## WHAT THE TASK REQUIRES
Please return the data word for word and leave out any picture it contains.

## DATA
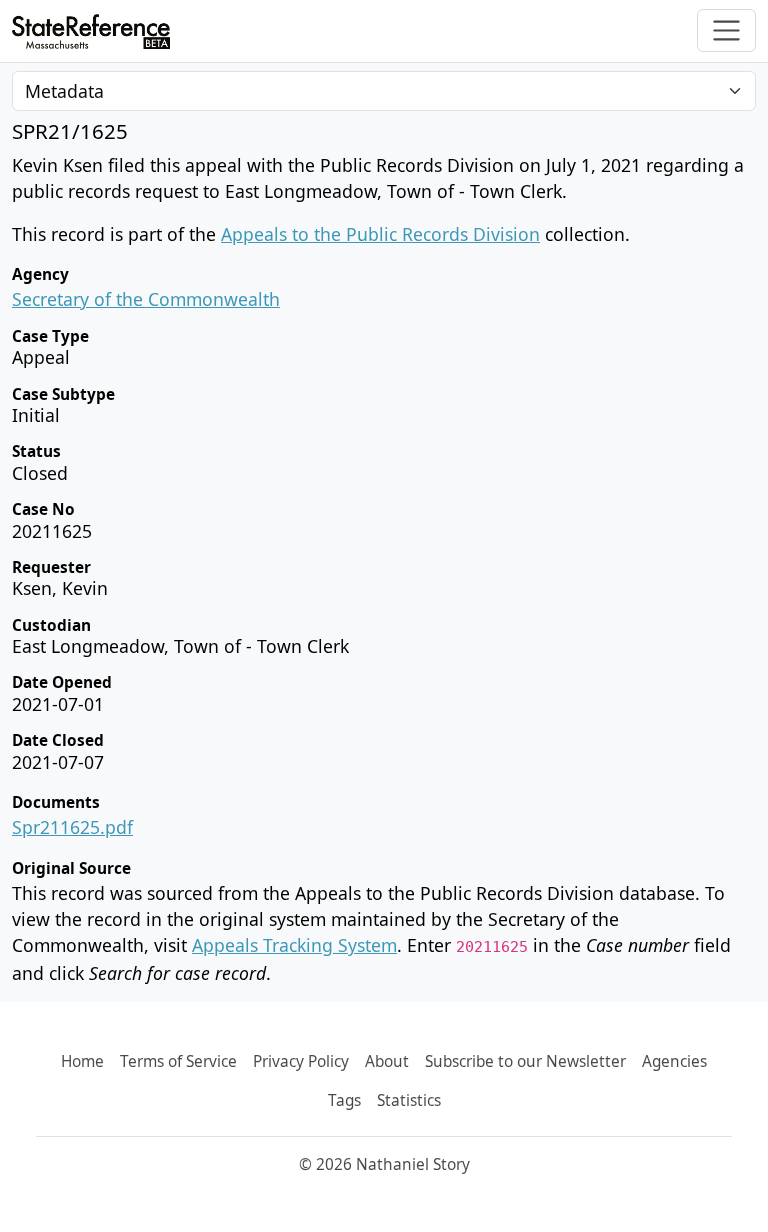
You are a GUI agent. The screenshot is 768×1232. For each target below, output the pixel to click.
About (387, 1061)
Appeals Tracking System (294, 945)
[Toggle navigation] (726, 30)
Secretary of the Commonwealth (146, 299)
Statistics (409, 1100)
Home (82, 1061)
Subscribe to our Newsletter (525, 1061)
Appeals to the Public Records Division (380, 234)
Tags (344, 1100)
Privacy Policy (301, 1061)
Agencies (674, 1061)
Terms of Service (178, 1061)
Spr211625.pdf (72, 827)
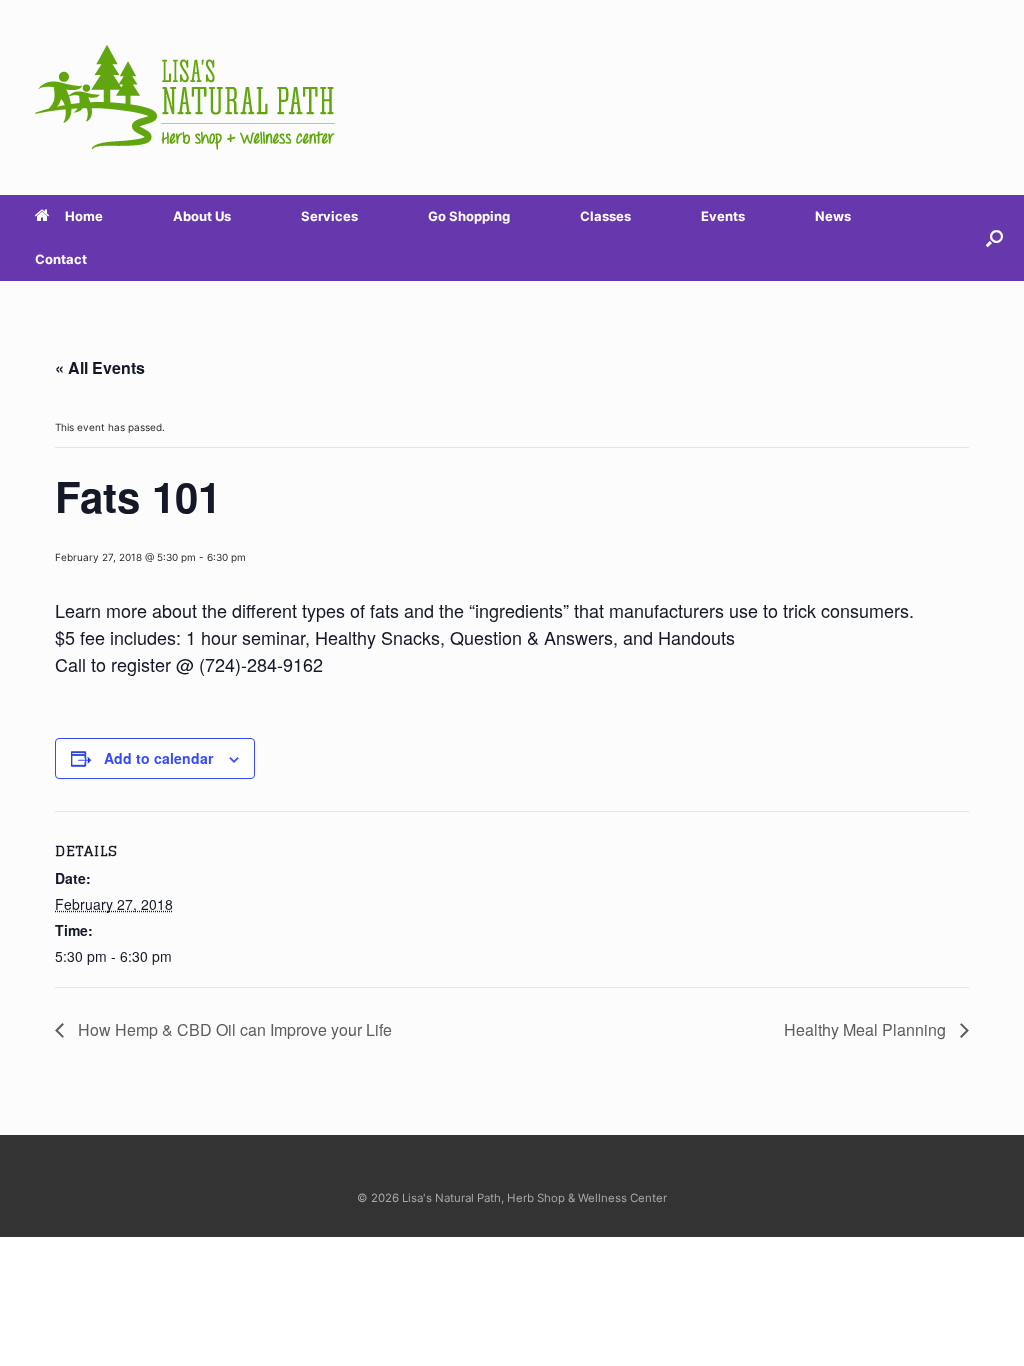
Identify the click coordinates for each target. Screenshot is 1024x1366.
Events (723, 216)
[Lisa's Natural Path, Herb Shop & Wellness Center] (185, 97)
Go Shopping (469, 216)
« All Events (100, 367)
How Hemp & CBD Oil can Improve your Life (233, 1029)
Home (84, 216)
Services (329, 216)
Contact (61, 259)
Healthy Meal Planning (867, 1029)
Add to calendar (158, 758)
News (833, 216)
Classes (605, 216)
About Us (202, 216)
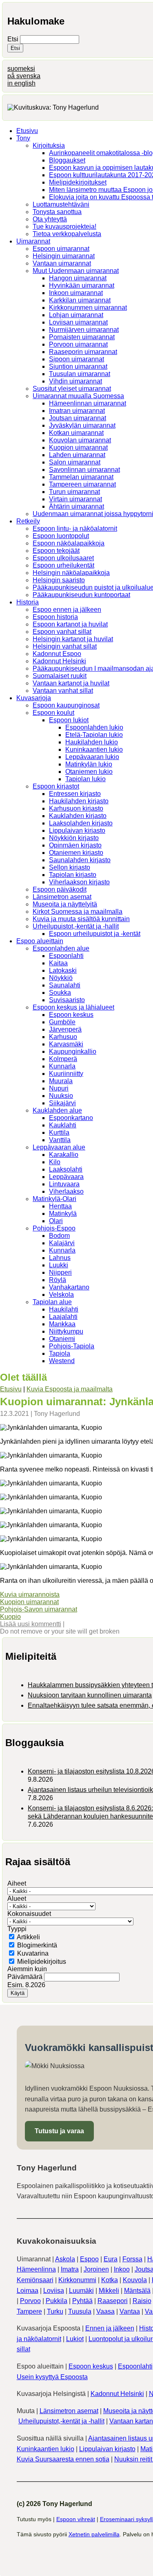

## RESPONSE TO THE TASK
You are a GUI agent. The screenshot is 768×1232. For each target below, output the pixel to click.
About (387, 1061)
Appeals Tracking System (294, 945)
[Toggle navigation] (726, 30)
Secretary of the Commonwealth (146, 299)
Statistics (409, 1100)
Home (82, 1061)
Subscribe to our Newsletter (525, 1061)
Appeals to the Public Records Division (380, 234)
Tags (344, 1100)
Privacy Policy (301, 1061)
Agencies (674, 1061)
Terms of Service (178, 1061)
Spr211625.pdf (72, 827)
Identify the click coordinates for each target. Screenshot is 1024x1366.
Events (723, 216)
[Lisa's Natural Path, Herb Shop & Wellness Center] (185, 97)
Go Shopping (469, 216)
« All Events (100, 367)
How Hemp & CBD Oil can Improve your Life (233, 1029)
Home (84, 216)
Services (329, 216)
Contact (61, 259)
Healthy Meal Planning (867, 1029)
Add to calendar (158, 758)
News (833, 216)
Classes (605, 216)
About Us (202, 216)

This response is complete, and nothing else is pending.